Passage shown:

Congressional Equality Caucus Letter to USTR Tai Echoes Demand that Biden Administration Pause STIP Negotiations
A coalition of leading LGBTQI+, labor, trade, HIV, and human rights groups met with United States Trade Representative Ambassador Katherine Tai at her Washington, D.C. office on Friday to express grave concern over the Biden administration’s ongoing pursuit of a U.S.- Kenya Strategic Trade and Investment Partnership (STIP) amidst increasing anti-LGBTQI+ hate from Kenyan politicians and duty bearers. The groups reiterated their request that the Biden administration pause trade negotiations with Kenya until President Ruto commits to vetoing any law that further criminalizes LGBTQI+ people.
During the meeting, Ambassador Tai stated that she has “expressed our serious concerns about the effect that [the Family Protection Bill] could have on the people of Kenya.” But when activists asked Ambassador Tai directly if she would pause negotiations she did not provide a direct answer.
Kenyan experts in the meeting described to her persecution of LGBTQI+ people, clinic closures, and attacks that have transpired since President Ruto called for nullification of the Supreme Court ruling that asserted the freedom of LGBTQI+ Kenyans to associate, along with the drafting of the so-called “Family Protection Bill” in Parliament.
“Our meeting will be nothing more than hollow kindness and virtue signaling during Pride month unless it is matched with concrete action,” said Jerame Davis, Executive Director, Pride at Work. “Continued negotiations while this bill is pending leaves significant leverage on the table and sends the wrong message to the Kenyan government and to LGBTQI+ Kenyans.”
The Congressional Equality Caucus also wrote last week to Ambassador Tai calling for a pause in U.S. – Kenya STIP negotiations until President Ruto commits to rejecting anti-LGBTQI+ legislation. In their letter, 21 Members of Congress write: “The United States must make clear to both Kenya and other countries considering similar legislation that we will not stand idly by as they move to criminalize or further criminalize people for being LGBTQI+. If countries wish to strengthen their economic and trade ties to the United States, they must ensure they will protect the human rights of their residents—not further criminalize them for who they are.”

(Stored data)
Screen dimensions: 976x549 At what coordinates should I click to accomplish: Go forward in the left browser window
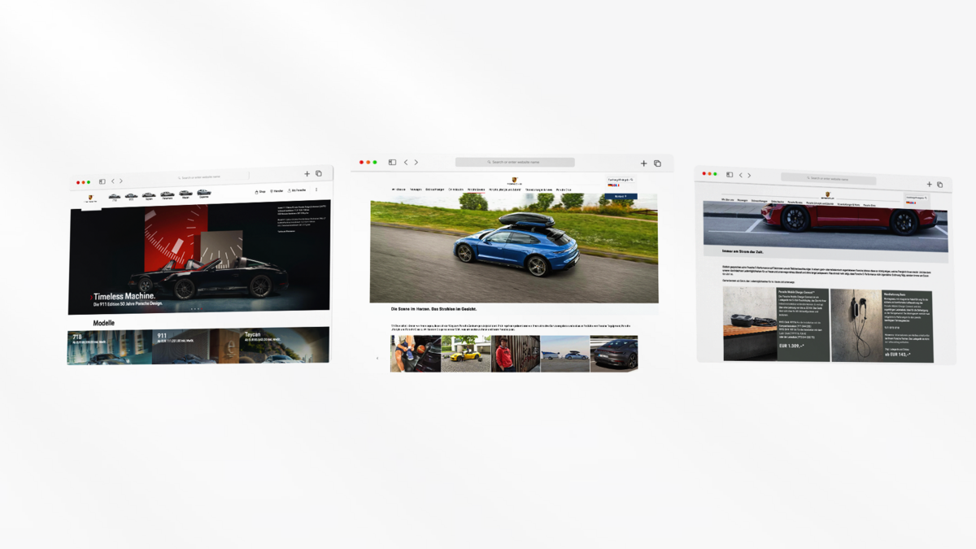[x=121, y=181]
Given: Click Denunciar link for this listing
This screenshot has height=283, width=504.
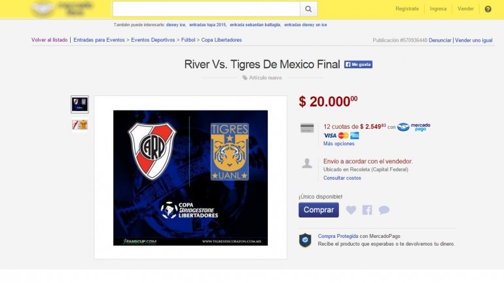Looking at the screenshot, I should coord(440,40).
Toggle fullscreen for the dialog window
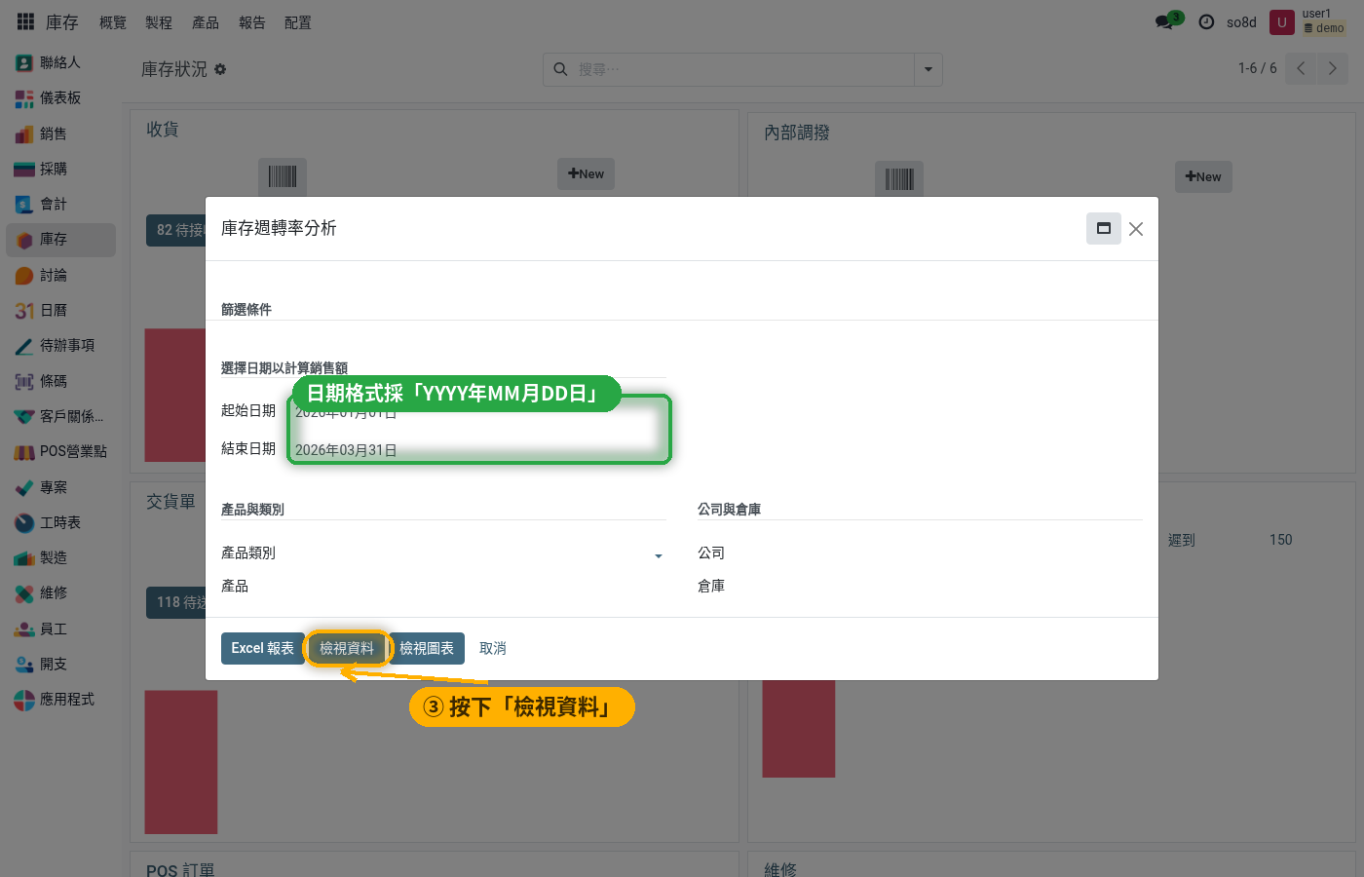 click(1104, 228)
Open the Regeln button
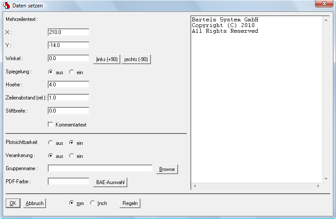The width and height of the screenshot is (336, 219). [130, 203]
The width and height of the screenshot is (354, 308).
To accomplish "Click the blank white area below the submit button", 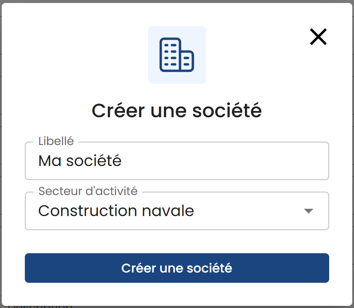I will (x=177, y=293).
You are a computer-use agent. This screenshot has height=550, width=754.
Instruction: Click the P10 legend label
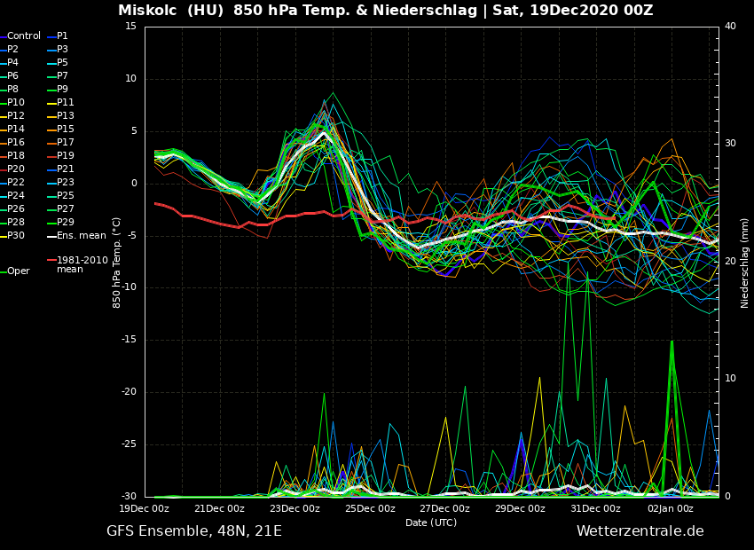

What to work on: Print the passage on the STIP negotiations with Kenya between "During the meeting, Ambassador" and "a direct answer.", inclusive, word for word.

Answer to this problem:
During the meeting, Ambassador Tai stated that she has “expressed our serious concerns about the effect that [the Family Protection Bill] could have on the people of Kenya.” But when activists asked Ambassador Tai directly if she would pause negotiations she did not provide a direct answer.